## DOCUMENT SEGMENT:
================================

Spiegelman’s dialogue with the past is nearly as inexorable as the image of the glowing tower that haunts him. In the third plate, Spiegelman as his dysmorphic mouse persona sets Auschwitz and New York City in equilibrium, writing: “I remember my father trying to describe what the smoke in Auschwitz smelled like […] The closest he got was telling me it was […] ’indescribable.’ That’s exactly what the air in Lower Manhattan smelled like after Sept. 11!” On the same page, Cold-War images of impending yet unpredictable nuclear attacks are imported. A 1962 Mars Attacks card from TOPPS GUM, INC. entitled “Washington in Flames,” and a poster-image of two American children whose faces are covered by toxic gas masks reading, “NYC TO KIDS: DON’T BREATHE” disrupt the present narrative that Spiegelman is attempting to tell – that of finding his daughter, Nadja from her high school located in Lower Manhattan. Plate Eight’s version of “In the Shadow of No Towers” is introduced with the following sub headline: “The blast that disintegrated those lower Manhattan Towers also disinterred the ghosts of some Sunday supplement,” yet the “ghosts” or if we return to Derrida’s concept of the “specter” that appear are far from those belonging to Sunday supplements alone. Rather, those spectral figures belong to a shared history of collective suffering that was either initiated or prolonged by the “killer apes” in command of crafting a larger, coherent World History. Spiegelman continues, “The killer apes learned nothing from the twin towers of Auschwitz and Hiroshima, and nothing changed on 9/11. His “president” wages his wars and wars on wages – same old deadly business as usual.”

================================

## WHAT IS NEEDED:
Proceed with the passage on Spiegelman's "In the Shadow of No Towers," picking up after its final sentence.

## DATA SECTION:
================================

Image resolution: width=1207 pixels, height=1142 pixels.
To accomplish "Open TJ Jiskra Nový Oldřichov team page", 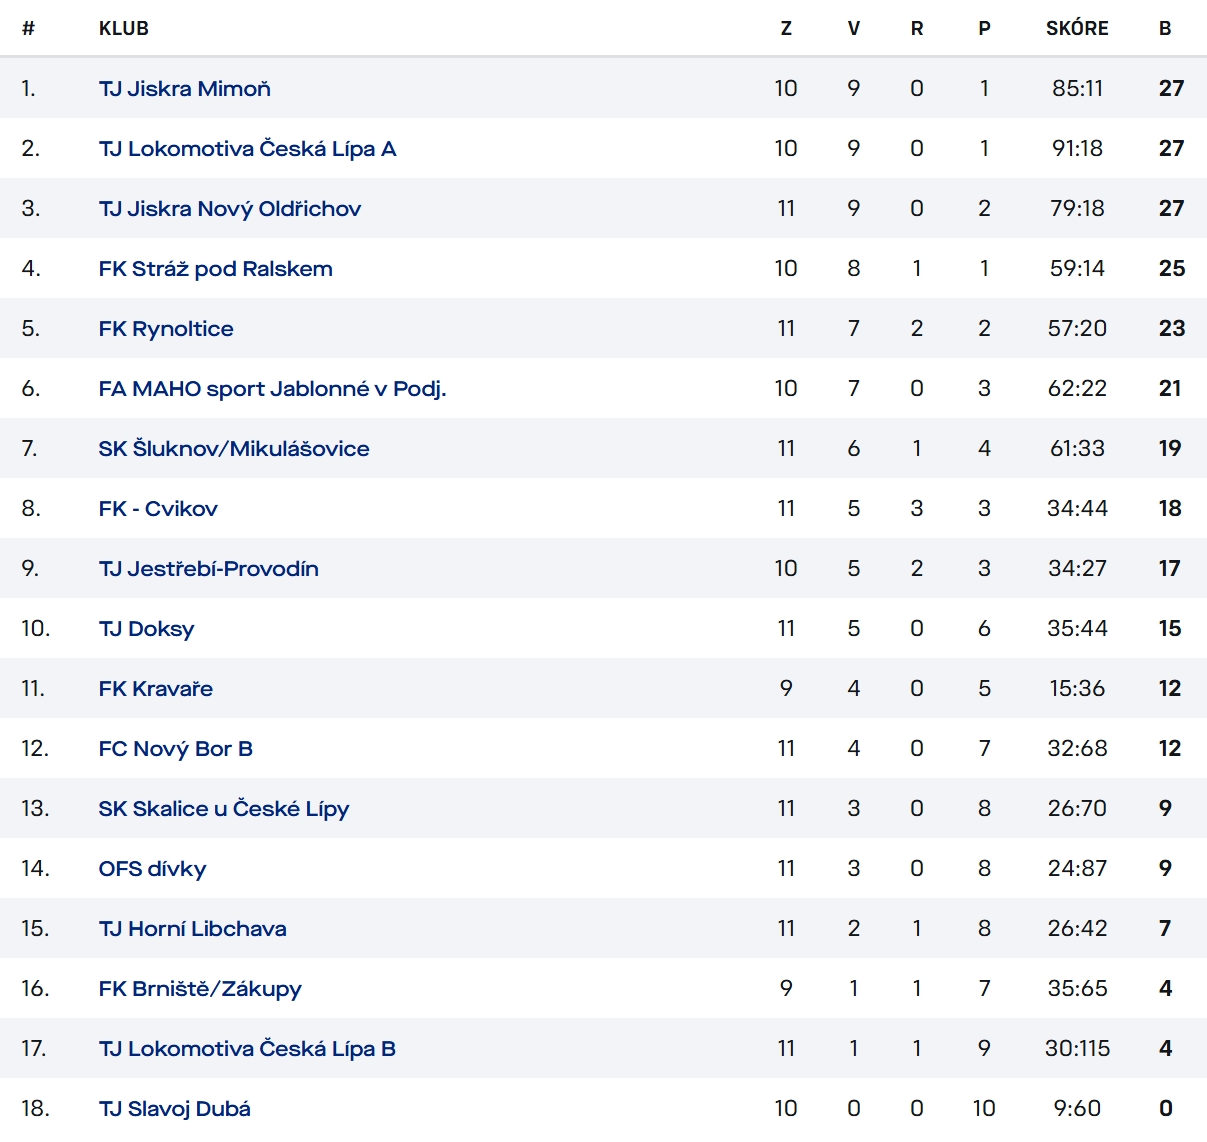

================================

## OUTPUT OF THE TASK:
While Spiegelman may be offering too-simplified of a parallel between 9/11 and other past cultural traumas, which he in some ways dislocates and manipulates to accommodate his own political agenda of criticizing the Bush-Cheney administration, he nevertheless complicates the divisions between Personal History and World History, and between before (pre-9/11) and after (post-9/11) that the state is so intent on establishing to facilitate its own illusion of progress against a designated Other. Spiegelman resumes playing the role of that Benjaminian cherub who is caught inside a storm defined as “progress,” and “propel[led…] into the future to which his back is turned, while the pile of debris before him grows skyward.”

Yet he is not alone, left to float through the endless space of history like the tumbling, lost boot of an anonymous astronaut. Blast into a “post-9/11 future” with his eyes mesmerized by the catastrophic elements of “past” history that pile at his feet, Spiegelman is caught in the arms of the eternal specter, from whom he finally realizes he can never seek solace as it poses the possibility of apocalypse always. Instead, he, as Derrida proffers as the best solution, attempts to reconcile with the specter, “learn[ing] to live by learning…how to talk with [the ghost], how to let [it] speak or to give [it] back speech, even if it is in oneself, in the other, in the other in oneself.” That is, Spiegelman enables the specter to be solace itself, finding within the space of collision between Personal History and World History, between his reality and the imagined one of comics, a way to run his pen through the invisible materiality of the specter and impose upon it, a visibility that functions as a testament not only to his own traumatic experience of 9/11 but his coming-to-terms with a World History perpetually haunted by the “shadow” of inconceivable physical and human destruction.